**What to work on**
Recast the lines as a numbered list, starting at the beginning of the material and going on through the line that contains "I will pos(268,125).". Leave out any blank lines.

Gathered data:
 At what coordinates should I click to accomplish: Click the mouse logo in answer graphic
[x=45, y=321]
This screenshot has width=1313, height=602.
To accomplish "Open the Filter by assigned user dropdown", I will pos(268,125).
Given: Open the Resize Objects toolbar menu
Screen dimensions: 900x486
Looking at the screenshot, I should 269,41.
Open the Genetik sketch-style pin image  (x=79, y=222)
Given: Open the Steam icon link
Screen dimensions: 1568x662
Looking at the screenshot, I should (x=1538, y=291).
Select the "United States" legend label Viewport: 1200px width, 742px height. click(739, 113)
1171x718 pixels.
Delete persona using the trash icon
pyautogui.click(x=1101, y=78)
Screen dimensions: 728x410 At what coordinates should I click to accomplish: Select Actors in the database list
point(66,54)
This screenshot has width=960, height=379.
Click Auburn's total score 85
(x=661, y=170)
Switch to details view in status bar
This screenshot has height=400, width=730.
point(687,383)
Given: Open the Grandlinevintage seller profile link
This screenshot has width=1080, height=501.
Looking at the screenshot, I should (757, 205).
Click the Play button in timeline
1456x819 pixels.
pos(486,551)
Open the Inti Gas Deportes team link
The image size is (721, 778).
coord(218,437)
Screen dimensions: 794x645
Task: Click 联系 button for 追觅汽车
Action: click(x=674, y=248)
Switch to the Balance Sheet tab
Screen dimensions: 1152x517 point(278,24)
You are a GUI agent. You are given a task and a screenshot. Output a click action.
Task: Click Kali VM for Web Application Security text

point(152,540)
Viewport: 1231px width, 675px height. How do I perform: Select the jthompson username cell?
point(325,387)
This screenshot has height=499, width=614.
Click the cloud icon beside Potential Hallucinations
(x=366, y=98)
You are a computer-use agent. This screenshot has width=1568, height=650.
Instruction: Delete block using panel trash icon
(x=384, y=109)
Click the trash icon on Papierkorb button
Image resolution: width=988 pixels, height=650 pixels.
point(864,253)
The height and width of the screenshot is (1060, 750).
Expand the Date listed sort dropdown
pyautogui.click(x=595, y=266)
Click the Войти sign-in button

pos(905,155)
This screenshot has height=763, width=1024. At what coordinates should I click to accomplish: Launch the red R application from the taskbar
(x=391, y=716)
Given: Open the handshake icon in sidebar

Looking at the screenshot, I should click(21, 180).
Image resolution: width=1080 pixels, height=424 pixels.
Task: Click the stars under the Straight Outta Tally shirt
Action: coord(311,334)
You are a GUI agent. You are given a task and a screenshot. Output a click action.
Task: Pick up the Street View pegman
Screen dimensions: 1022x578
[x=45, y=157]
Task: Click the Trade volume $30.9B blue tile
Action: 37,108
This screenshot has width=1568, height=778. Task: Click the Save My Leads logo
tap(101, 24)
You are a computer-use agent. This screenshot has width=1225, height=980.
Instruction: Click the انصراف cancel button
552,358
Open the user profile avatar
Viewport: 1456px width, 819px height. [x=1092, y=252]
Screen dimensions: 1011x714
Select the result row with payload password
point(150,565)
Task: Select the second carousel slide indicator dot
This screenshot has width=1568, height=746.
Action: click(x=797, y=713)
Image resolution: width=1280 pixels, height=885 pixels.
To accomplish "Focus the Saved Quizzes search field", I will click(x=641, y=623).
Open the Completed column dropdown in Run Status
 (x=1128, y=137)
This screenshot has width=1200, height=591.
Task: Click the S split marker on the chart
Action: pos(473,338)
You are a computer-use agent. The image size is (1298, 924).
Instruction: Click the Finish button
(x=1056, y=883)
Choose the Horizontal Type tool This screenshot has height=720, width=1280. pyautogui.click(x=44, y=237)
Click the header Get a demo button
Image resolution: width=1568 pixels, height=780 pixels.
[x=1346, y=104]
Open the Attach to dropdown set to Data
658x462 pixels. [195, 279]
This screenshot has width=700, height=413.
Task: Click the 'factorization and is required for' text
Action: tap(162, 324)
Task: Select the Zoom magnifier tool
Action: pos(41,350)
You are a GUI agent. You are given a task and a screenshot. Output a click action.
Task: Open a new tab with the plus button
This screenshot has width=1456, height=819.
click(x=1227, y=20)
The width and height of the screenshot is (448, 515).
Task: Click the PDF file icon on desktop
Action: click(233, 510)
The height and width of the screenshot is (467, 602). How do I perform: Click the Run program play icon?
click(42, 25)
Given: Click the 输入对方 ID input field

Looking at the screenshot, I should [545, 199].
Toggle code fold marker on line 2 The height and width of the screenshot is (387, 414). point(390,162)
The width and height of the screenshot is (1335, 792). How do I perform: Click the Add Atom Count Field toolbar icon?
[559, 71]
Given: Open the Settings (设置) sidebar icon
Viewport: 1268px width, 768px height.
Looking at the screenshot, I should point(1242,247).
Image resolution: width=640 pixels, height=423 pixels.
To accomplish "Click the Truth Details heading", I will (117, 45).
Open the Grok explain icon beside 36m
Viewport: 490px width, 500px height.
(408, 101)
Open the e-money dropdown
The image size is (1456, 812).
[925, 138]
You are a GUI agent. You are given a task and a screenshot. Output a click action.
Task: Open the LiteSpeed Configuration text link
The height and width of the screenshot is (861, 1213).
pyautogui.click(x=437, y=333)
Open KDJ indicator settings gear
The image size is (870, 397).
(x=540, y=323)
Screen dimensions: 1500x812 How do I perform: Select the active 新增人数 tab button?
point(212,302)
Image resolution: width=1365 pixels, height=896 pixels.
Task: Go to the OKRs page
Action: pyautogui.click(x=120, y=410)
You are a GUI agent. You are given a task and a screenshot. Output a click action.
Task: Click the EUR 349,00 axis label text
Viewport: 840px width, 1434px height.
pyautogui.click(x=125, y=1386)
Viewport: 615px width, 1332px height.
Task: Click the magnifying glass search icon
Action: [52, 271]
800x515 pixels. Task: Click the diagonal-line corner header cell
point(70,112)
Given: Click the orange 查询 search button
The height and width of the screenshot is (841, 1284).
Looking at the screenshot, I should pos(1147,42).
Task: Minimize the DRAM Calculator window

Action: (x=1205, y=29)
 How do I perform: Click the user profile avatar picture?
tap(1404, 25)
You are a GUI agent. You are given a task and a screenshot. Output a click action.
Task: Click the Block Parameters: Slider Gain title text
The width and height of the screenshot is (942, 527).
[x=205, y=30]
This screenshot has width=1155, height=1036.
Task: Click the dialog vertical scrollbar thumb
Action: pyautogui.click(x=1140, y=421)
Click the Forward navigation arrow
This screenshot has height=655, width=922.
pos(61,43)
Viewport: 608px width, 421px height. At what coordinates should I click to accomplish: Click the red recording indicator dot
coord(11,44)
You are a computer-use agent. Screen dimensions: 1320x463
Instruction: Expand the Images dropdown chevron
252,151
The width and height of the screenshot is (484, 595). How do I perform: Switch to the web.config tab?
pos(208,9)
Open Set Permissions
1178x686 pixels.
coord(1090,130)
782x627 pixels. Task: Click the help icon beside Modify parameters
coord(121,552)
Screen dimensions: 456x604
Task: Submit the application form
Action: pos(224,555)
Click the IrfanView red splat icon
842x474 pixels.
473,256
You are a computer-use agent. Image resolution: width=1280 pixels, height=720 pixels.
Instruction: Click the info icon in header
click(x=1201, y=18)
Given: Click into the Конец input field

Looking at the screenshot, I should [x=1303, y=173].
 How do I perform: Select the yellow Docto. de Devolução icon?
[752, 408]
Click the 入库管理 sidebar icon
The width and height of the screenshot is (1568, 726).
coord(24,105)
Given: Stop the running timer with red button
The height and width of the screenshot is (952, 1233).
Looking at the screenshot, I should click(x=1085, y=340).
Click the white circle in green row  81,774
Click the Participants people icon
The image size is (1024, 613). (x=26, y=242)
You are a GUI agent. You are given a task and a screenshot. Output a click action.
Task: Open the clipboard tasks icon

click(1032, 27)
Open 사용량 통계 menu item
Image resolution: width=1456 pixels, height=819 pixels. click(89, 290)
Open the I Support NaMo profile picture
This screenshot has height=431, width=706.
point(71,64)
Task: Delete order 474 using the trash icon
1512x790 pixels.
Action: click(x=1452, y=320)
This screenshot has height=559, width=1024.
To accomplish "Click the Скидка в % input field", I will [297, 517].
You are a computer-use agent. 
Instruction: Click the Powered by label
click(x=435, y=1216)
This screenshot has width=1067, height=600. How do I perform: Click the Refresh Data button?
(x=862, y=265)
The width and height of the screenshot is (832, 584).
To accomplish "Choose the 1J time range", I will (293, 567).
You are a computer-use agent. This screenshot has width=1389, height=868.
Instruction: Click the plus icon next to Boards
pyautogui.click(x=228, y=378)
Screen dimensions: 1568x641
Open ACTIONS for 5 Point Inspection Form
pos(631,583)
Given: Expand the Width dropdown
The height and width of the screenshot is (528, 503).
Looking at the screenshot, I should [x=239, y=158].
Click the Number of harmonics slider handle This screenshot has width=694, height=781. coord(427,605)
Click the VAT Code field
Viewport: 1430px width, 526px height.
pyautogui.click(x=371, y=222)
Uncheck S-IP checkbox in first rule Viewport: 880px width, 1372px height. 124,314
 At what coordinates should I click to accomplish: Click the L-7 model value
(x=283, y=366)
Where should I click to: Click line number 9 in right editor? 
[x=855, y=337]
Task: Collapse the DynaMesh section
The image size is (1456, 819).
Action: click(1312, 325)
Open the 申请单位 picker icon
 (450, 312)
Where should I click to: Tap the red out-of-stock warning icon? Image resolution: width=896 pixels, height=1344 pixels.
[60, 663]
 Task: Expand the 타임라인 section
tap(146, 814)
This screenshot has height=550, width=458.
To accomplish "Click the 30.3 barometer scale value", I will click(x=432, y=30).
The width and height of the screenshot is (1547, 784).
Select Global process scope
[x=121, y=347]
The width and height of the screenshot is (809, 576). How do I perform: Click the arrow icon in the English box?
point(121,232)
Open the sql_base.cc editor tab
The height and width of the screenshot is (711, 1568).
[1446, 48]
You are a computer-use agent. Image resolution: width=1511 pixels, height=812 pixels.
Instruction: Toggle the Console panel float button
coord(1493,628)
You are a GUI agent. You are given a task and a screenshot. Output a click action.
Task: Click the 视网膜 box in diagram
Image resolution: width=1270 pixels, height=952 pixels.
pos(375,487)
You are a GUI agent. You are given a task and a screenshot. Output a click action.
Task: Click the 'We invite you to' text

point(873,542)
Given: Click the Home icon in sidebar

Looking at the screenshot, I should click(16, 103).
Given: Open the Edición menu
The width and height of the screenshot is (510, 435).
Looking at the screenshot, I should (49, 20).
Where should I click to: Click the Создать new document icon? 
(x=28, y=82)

**Output of the exercise**
1.  At what coordinates should I click to accomplish: Click the mouse logo in answer graphic
2. [x=45, y=321]
3. This screenshot has width=1313, height=602.
4. To accomplish "Open the Filter by assigned user dropdown", I will pos(268,125).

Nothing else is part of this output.